### Text under study:

====================

The path to achieving racial justice is complex. There are many overlapping social, economic and cultural factors that ignited the racial unrest that came to a head this past year. As we collectively push for a more equitable tomorrow, what role do brands play in taking a stand and making a difference for racial justice?
OBERLAND asked American consumers on real-time market research platform Suzy, as well as individuals on our LinkedIn network, a series of questions during Black History Month to uncover how they really want to see brands responding to pressing issues surrounding racial justice during BHM and beyond.
See our key findings below:
Many brands spoke out for racial equality during Black History Month, but systemic change requires much more than words and actions during the 28 days of February. We asked our LinkedIn network: If a brand has not spoken out and taken action to support Black Lives over the past year, should they be silent during Black History Month?
Nearly ⅔ said “yes.”
We received a similar sentiment from a panel of 500 American consumers on Suzy, with nearly 2/3 respondents saying they feel more negatively toward a brand that spotlights the Black community ONLY during Black History Month.
The bottom line? It’s vital for brands to push forward racial justice every day, every month. One month will never make up for the other eleven.
How are brands supposed to know where to start their fight for racial equity? We turned to our LinkedIn network to help uncover which issues brands should prioritize: when given the option of the following actions - distributing COVID-19 vaccines, employing diverse leadership, contributing to police reform or supporting Black businesses - nearly 70% said that brands should prioritize employing diverse leadership.

====================

### Supplied information:
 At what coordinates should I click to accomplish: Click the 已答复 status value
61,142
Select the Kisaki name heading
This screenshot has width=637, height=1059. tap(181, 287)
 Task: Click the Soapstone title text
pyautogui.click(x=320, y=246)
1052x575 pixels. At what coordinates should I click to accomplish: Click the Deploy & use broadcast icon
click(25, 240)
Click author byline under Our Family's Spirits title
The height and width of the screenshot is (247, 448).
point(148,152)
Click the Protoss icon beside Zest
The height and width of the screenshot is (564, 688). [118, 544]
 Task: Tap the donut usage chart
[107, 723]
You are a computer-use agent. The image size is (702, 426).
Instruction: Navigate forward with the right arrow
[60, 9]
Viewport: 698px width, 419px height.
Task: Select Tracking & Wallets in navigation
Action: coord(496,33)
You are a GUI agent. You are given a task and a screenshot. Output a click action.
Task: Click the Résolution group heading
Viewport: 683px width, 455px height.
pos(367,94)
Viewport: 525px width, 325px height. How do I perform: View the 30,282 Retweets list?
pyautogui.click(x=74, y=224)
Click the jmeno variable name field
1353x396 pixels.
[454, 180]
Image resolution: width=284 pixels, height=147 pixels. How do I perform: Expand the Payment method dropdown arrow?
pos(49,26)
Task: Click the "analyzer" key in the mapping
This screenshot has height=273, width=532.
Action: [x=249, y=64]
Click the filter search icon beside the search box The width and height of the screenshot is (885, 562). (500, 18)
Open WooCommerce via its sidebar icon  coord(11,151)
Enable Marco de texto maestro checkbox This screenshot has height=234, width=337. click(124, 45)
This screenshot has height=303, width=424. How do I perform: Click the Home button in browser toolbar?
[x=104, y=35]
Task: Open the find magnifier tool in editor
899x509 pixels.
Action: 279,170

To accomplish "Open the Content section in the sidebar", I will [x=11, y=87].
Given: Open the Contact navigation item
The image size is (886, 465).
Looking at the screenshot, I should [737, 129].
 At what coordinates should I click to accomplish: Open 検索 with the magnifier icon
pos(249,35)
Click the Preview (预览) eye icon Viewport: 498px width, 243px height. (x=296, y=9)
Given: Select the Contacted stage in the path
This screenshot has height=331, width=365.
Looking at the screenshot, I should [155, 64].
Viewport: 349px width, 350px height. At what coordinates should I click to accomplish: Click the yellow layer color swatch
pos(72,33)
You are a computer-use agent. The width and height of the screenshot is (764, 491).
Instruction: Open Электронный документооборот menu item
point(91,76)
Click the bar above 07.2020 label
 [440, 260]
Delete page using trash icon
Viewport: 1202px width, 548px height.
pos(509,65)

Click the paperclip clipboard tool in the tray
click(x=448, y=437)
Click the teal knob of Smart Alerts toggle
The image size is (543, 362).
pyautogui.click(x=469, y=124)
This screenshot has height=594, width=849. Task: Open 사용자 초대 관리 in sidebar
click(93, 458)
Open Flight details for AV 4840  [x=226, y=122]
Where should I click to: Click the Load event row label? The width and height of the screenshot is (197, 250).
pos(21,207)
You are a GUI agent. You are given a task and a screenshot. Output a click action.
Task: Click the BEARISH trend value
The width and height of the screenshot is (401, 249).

====================

### Actions to take:
- 1) From the article on brands and racial justice, list every action that the LinkedIn network was offered as a priority option for brands.
- 2) Resume the article on brands and racial justice, starting after its final sentence.

### Answers by task:
- 1)
- Distributing COVID-19 vaccines
- Employing diverse leadership
- Contributing to police reform
- Supporting Black businesses

- 2)
When we asked 500 consumers, a majority said they want brands to prioritize selling and highlighting merchandise made by Black creators. Marketplaces like Google, and Etsy, and brands including Bombas and New Balance, have proven themselves to be leaders in this category by highlighting black-created and black-owned products on their websites.
OBERLAND found that 72% of Americans believe that brands perpetuate stereotypes about Black people in advertising. To put an end to this cycle of misinformation, brands must rethink the way they present Black people - and all BIPOC individuals - in their advertising and content.
When we asked our LinkedIn network how brands can support this effort, a majority said that brands should show BIPOC individuals in a more realistic array of situations in advertising and content. Some examples include featuring more black women with their natural hair, increasing overall representation of LatinX individuals and featuring more Black men as business or company leaders. As a secondary action, our LinkedIn followers also want to see brands better highlight the unique challenges of BIPOC individuals. This can come as internal efforts, like DE&I workshops and showcasing how your company’s workplace and culture is equitable to all.